Les lycéens s'alignèrent en colonnes désordonnées devant leur prof, puis le suivirent. Il régnait une certaine excitation. Les échos des pas sur les marches, des murmures, des conversations et des rires se répercutaient sur les murs de l'escalier. La classe de Caleb avait été la première à vider la cour. Caleb joua des coudes pour être en tête pour entrer dans la classe. D'autorité, par habitude, Caleb s'installa au fond près de la fenêtre. Personne ne prit l'initiative de s'installer au même pupitre : Non mais, on en impose ou on n'en impose pas! C'était sans compter l'aplomb du petit Aël, qui lui s'y assit directement: «Ça t'dérange pas, hein, dis?» Enfin l'aplomb, il faut le dire vite car il avait les oreilles cramoisies et jamais ses yeux ne rencontrèrent ceux de Caleb. Caleb se tourna vers lui avec un regard étonné et amusé. «Quand je vais raconter ça aux potes, ils vont bien se marrer: Ouais les mecs, y a un nain qui me poursuit partout au lycée.
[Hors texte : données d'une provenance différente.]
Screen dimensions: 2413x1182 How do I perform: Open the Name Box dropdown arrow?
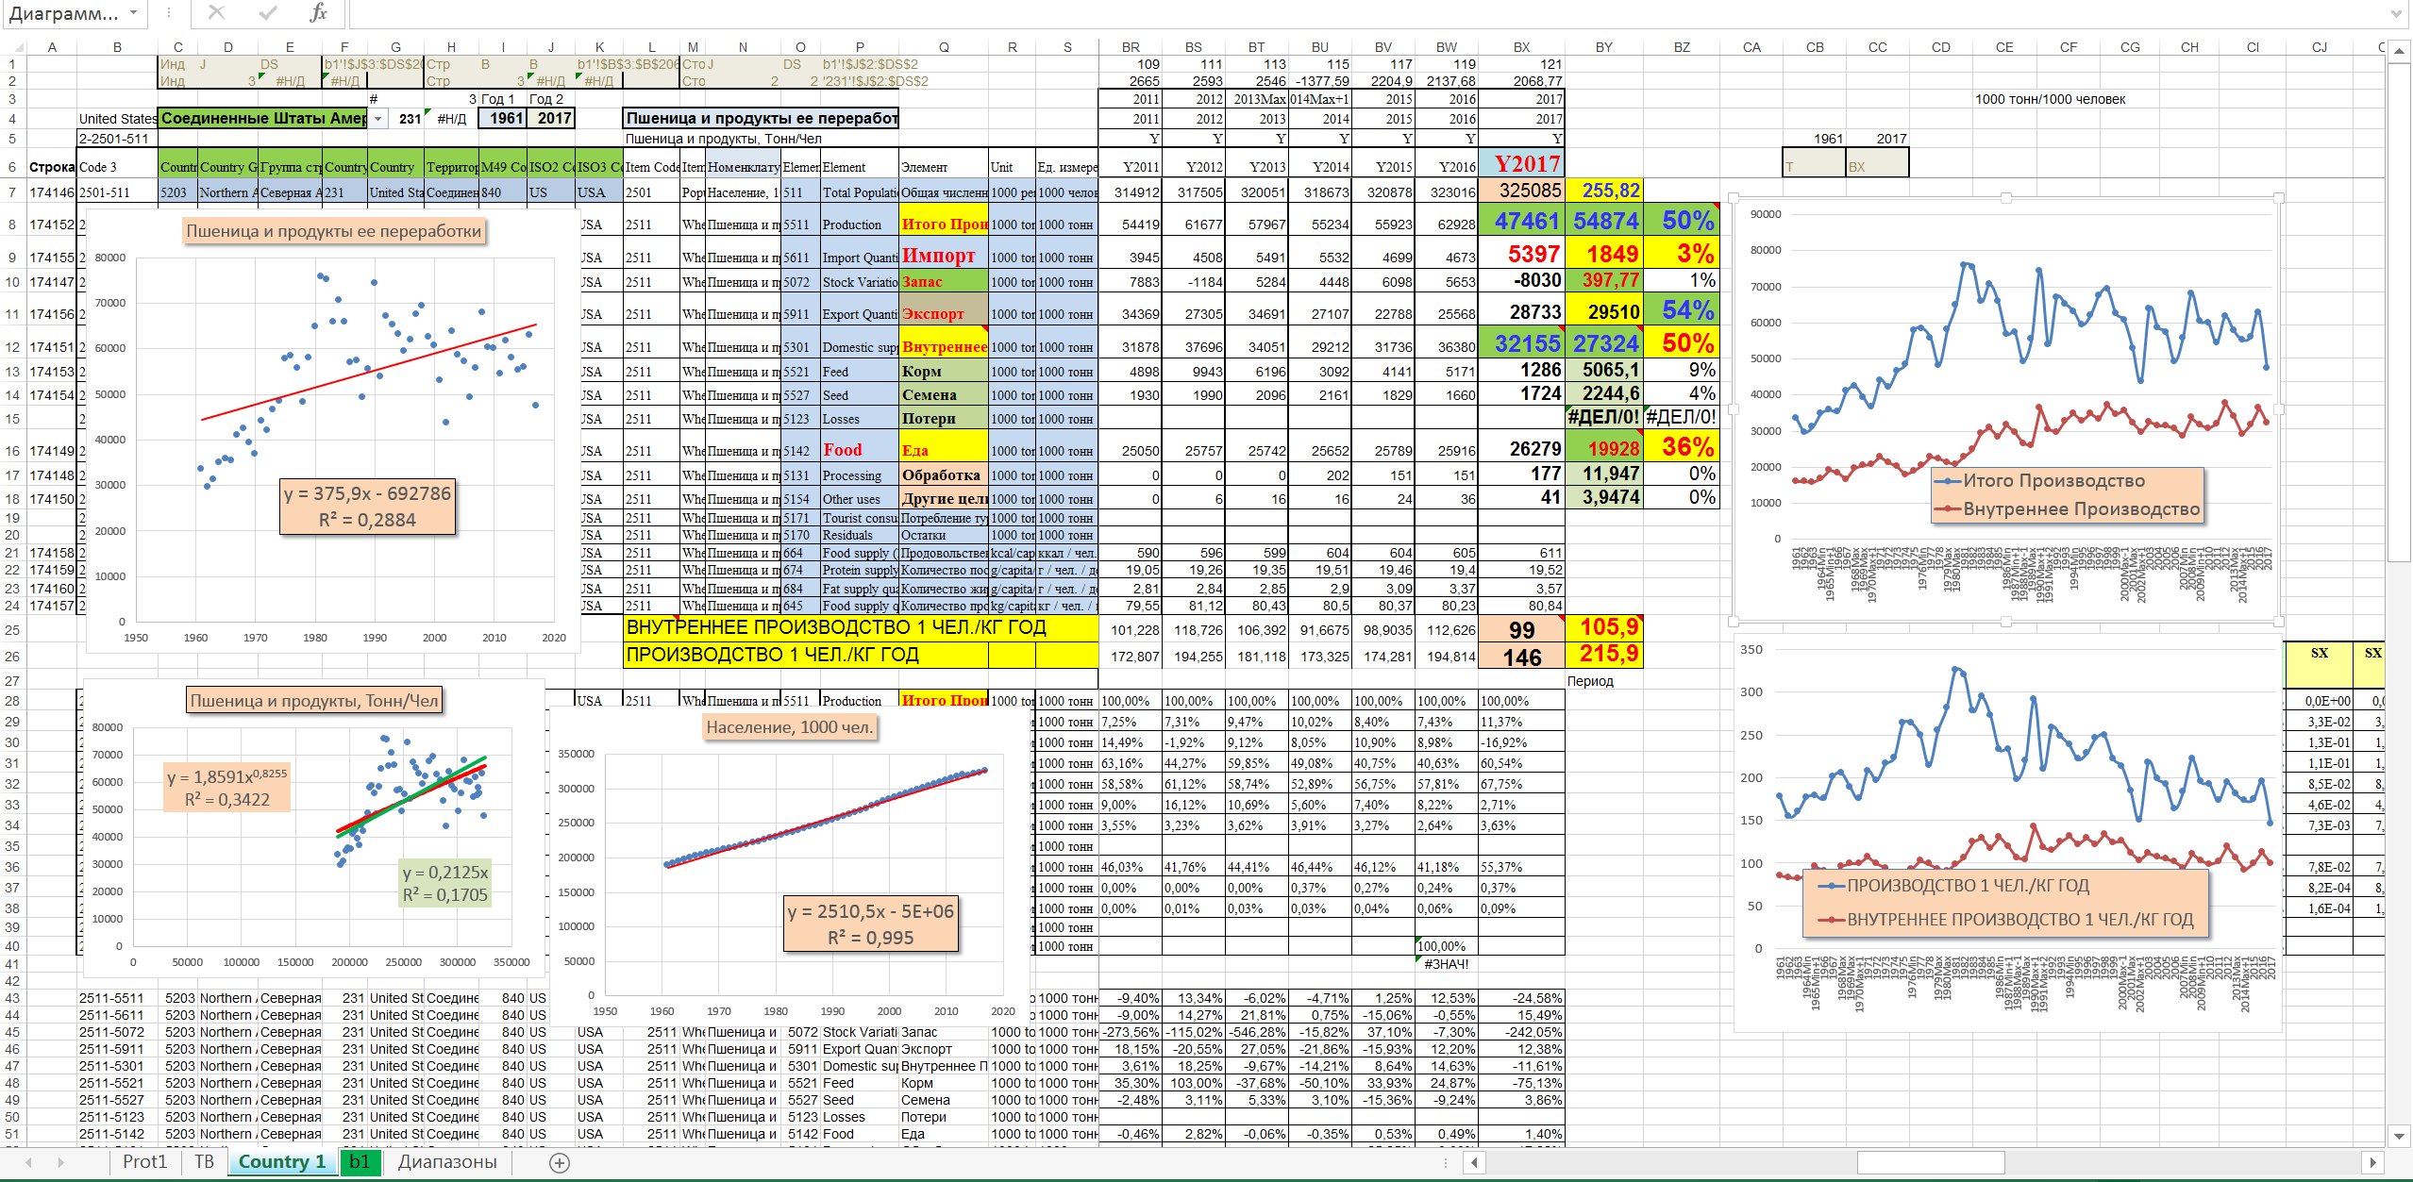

Si le gars fait plus 1 m 60, j'm'rase le crâne et les couilles!» Après tout Aël ne représentait pas une menace: de petite taille et avec un visage juvénile, Caleb pouvait se considérer à l'abri de toute concurrence dans l'arène de la séduction. Il n'aurait donc pas à lutter et pourrait vivre cette année scolaire en toute tranquillité.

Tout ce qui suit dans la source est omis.